• **WHAT NEEDS TO BE DONE**:
Write out the full listing, matching it line for line.

• **DATA FOR THE TASK**:
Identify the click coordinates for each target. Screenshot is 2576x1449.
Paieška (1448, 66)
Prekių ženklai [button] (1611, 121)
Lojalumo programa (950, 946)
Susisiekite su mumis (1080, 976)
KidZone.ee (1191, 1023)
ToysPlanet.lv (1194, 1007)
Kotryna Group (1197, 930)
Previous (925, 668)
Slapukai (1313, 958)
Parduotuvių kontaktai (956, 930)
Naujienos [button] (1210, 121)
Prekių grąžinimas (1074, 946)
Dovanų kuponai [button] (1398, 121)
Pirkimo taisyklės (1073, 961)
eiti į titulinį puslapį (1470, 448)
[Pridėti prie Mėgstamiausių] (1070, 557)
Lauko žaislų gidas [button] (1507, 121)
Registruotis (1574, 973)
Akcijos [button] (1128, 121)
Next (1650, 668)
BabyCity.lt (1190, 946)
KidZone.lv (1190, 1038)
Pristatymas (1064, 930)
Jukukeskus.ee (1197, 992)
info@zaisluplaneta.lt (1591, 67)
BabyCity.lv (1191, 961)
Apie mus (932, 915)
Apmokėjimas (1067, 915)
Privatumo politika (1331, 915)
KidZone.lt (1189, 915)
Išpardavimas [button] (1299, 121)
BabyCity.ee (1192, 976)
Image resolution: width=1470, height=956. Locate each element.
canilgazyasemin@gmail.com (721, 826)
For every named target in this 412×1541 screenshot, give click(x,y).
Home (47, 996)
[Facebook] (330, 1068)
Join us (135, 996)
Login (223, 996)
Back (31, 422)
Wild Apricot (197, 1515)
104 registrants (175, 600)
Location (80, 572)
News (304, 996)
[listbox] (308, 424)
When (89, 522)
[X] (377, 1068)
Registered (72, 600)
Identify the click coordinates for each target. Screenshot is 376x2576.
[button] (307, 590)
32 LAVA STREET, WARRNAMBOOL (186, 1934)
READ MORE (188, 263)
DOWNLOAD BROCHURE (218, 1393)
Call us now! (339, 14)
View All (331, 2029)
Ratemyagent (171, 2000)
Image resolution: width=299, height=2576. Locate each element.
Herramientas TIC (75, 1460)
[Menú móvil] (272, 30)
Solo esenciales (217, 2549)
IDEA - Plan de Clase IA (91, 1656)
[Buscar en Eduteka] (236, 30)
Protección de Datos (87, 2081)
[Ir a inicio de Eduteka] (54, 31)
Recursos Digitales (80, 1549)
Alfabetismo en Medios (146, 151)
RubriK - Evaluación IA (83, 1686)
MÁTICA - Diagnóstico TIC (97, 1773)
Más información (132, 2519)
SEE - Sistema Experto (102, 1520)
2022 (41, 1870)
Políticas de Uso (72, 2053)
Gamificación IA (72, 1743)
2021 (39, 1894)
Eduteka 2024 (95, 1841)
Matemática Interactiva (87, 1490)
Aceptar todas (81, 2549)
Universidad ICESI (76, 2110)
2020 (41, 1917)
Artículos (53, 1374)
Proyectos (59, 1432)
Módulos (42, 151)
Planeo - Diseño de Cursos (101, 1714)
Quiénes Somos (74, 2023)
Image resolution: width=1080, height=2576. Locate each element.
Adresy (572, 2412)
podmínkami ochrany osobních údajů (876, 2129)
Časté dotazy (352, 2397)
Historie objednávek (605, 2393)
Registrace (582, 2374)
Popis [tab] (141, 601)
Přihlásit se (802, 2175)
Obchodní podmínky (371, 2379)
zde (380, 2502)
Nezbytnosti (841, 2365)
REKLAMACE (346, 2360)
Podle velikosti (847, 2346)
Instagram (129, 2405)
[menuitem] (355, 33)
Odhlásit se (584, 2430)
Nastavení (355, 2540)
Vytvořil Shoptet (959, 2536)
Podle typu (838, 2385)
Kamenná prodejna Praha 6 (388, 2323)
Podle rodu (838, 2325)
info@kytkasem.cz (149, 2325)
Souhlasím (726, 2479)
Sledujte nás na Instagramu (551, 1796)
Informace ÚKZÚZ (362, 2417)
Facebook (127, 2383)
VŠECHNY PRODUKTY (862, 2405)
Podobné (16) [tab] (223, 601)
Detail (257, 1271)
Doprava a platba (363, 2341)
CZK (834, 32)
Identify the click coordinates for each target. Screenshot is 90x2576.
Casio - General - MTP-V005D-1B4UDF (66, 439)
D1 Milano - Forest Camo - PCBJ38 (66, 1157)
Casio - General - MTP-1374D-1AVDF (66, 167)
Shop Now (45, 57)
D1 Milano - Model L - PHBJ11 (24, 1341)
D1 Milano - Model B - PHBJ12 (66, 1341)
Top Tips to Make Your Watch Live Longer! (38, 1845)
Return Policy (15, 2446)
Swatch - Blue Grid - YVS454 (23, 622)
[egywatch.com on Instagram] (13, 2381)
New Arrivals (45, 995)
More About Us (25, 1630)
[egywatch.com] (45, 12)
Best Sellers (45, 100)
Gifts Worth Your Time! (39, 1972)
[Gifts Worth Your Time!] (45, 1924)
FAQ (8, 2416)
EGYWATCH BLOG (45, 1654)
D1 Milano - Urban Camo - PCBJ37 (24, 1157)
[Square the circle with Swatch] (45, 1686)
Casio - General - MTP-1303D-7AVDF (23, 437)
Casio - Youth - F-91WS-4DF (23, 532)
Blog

• **ANSWER**:
Identify the click coordinates for each target. Screenshot is 2576x1449.
Paieška (1448, 66)
Prekių ženklai [button] (1611, 121)
Lojalumo programa (950, 946)
Susisiekite su mumis (1080, 976)
KidZone.ee (1191, 1023)
ToysPlanet.lv (1194, 1007)
Kotryna Group (1197, 930)
Previous (925, 668)
Slapukai (1313, 958)
Parduotuvių kontaktai (956, 930)
Naujienos [button] (1210, 121)
Prekių grąžinimas (1074, 946)
Dovanų kuponai [button] (1398, 121)
Pirkimo taisyklės (1073, 961)
eiti į titulinį puslapį (1470, 448)
[Pridėti prie Mėgstamiausių] (1070, 557)
Lauko žaislų gidas [button] (1507, 121)
Registruotis (1574, 973)
Akcijos [button] (1128, 121)
Next (1650, 668)
BabyCity.lt (1190, 946)
KidZone.lv (1190, 1038)
Pristatymas (1064, 930)
Jukukeskus.ee (1197, 992)
info@zaisluplaneta.lt (1591, 67)
BabyCity.lv (1191, 961)
Apie mus (932, 915)
Apmokėjimas (1067, 915)
Privatumo politika (1331, 915)
KidZone.lt (1189, 915)
Išpardavimas [button] (1299, 121)
BabyCity.ee (1192, 976)
Image resolution: width=1470, height=956. Locate each element.
canilgazyasemin@gmail.com (721, 826)
For every named target in this 412×1541 screenshot, give click(x,y).
Home (47, 996)
[Facebook] (330, 1068)
Join us (135, 996)
Login (223, 996)
Back (31, 422)
Wild Apricot (197, 1515)
104 registrants (175, 600)
Location (80, 572)
News (304, 996)
[listbox] (308, 424)
When (89, 522)
[X] (377, 1068)
Registered (72, 600)
Identify the click coordinates for each target. Screenshot is 376x2576.
[button] (307, 590)
32 LAVA STREET, WARRNAMBOOL (186, 1934)
READ MORE (188, 263)
DOWNLOAD BROCHURE (218, 1393)
Call us now! (339, 14)
View All (331, 2029)
Ratemyagent (171, 2000)
Image resolution: width=299, height=2576. Locate each element.
Herramientas TIC (75, 1460)
[Menú móvil] (272, 30)
Solo esenciales (217, 2549)
IDEA - Plan de Clase IA (91, 1656)
[Buscar en Eduteka] (236, 30)
Protección de Datos (87, 2081)
[Ir a inicio de Eduteka] (54, 31)
Recursos Digitales (80, 1549)
Alfabetismo en Medios (146, 151)
RubriK - Evaluación IA (83, 1686)
MÁTICA - Diagnóstico TIC (97, 1773)
Más información (132, 2519)
SEE - Sistema Experto (102, 1520)
2022 (41, 1870)
Políticas de Uso (72, 2053)
Gamificación IA (72, 1743)
2021 (39, 1894)
Eduteka 2024 (95, 1841)
Matemática Interactiva (87, 1490)
Aceptar todas (81, 2549)
Universidad ICESI (76, 2110)
2020 (41, 1917)
Artículos (53, 1374)
Proyectos (59, 1432)
Módulos (42, 151)
Planeo - Diseño de Cursos (101, 1714)
Quiénes Somos (74, 2023)
Image resolution: width=1080, height=2576. Locate each element.
Adresy (572, 2412)
podmínkami ochrany osobních údajů (876, 2129)
Časté dotazy (352, 2397)
Historie objednávek (605, 2393)
Registrace (582, 2374)
Popis [tab] (141, 601)
Přihlásit se (802, 2175)
Obchodní podmínky (371, 2379)
zde (380, 2502)
Nezbytnosti (841, 2365)
REKLAMACE (346, 2360)
Podle velikosti (847, 2346)
Instagram (129, 2405)
[menuitem] (355, 33)
Odhlásit se (584, 2430)
Nastavení (355, 2540)
Vytvořil Shoptet (959, 2536)
Podle typu (838, 2385)
Kamenná prodejna Praha 6 (388, 2323)
Podle rodu (838, 2325)
info@kytkasem.cz (149, 2325)
Souhlasím (726, 2479)
Sledujte nás na Instagramu (551, 1796)
Informace ÚKZÚZ (362, 2417)
Facebook (127, 2383)
VŠECHNY PRODUKTY (862, 2405)
Podobné (16) [tab] (223, 601)
Detail (257, 1271)
Doprava a platba (363, 2341)
CZK (834, 32)
Identify the click coordinates for each target. Screenshot is 90x2576.
Casio - General - MTP-V005D-1B4UDF (66, 439)
D1 Milano - Forest Camo - PCBJ38 (66, 1157)
Casio - General - MTP-1374D-1AVDF (66, 167)
Shop Now (45, 57)
D1 Milano - Model L - PHBJ11 (24, 1341)
D1 Milano - Model B - PHBJ12 (66, 1341)
Top Tips to Make Your Watch Live Longer! (38, 1845)
Return Policy (15, 2446)
Swatch - Blue Grid - YVS454 (23, 622)
[egywatch.com on Instagram] (13, 2381)
New Arrivals (45, 995)
More About Us (25, 1630)
[egywatch.com] (45, 12)
Best Sellers (45, 100)
Gifts Worth Your Time! (39, 1972)
[Gifts Worth Your Time!] (45, 1924)
FAQ (8, 2416)
EGYWATCH BLOG (45, 1654)
D1 Milano - Urban Camo - PCBJ37 (24, 1157)
[Square the circle with Swatch] (45, 1686)
Casio - General - MTP-1303D-7AVDF (23, 437)
Casio - Youth - F-91WS-4DF (23, 532)
Blog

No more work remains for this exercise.